[REQUIREMENT]:
Copy the lines word for word, starting at the line that contains "Task: Select Credentials" and ending at the last line, with the pictures left out.

[INFORMATION SUPPLIED]:

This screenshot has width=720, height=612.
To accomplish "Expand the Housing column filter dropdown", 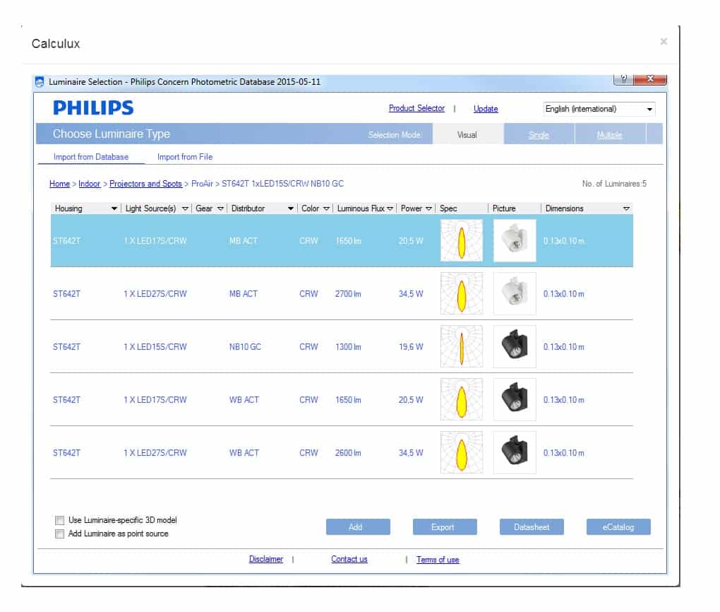I will [x=114, y=208].
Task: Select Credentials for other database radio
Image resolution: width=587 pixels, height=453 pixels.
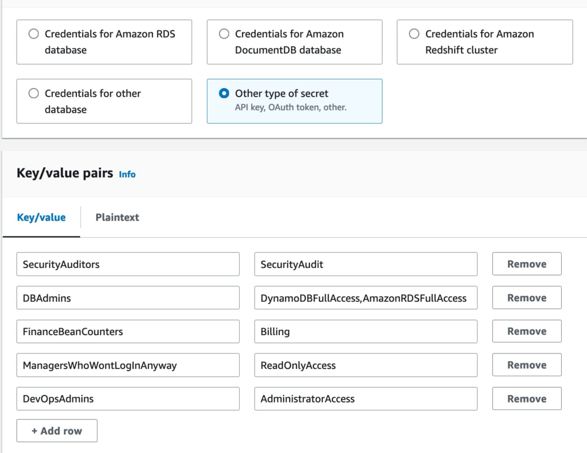Action: coord(34,93)
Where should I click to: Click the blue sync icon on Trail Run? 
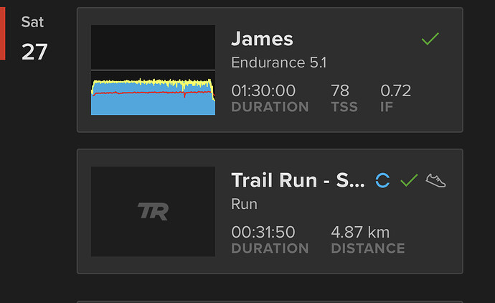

[SOLVED PROBLEM]:
Task: Select Credentials for other database radio
Image resolution: width=587 pixels, height=453 pixels.
Action: coord(34,93)
Where should I click to: Click the blue sync icon on Trail Run? 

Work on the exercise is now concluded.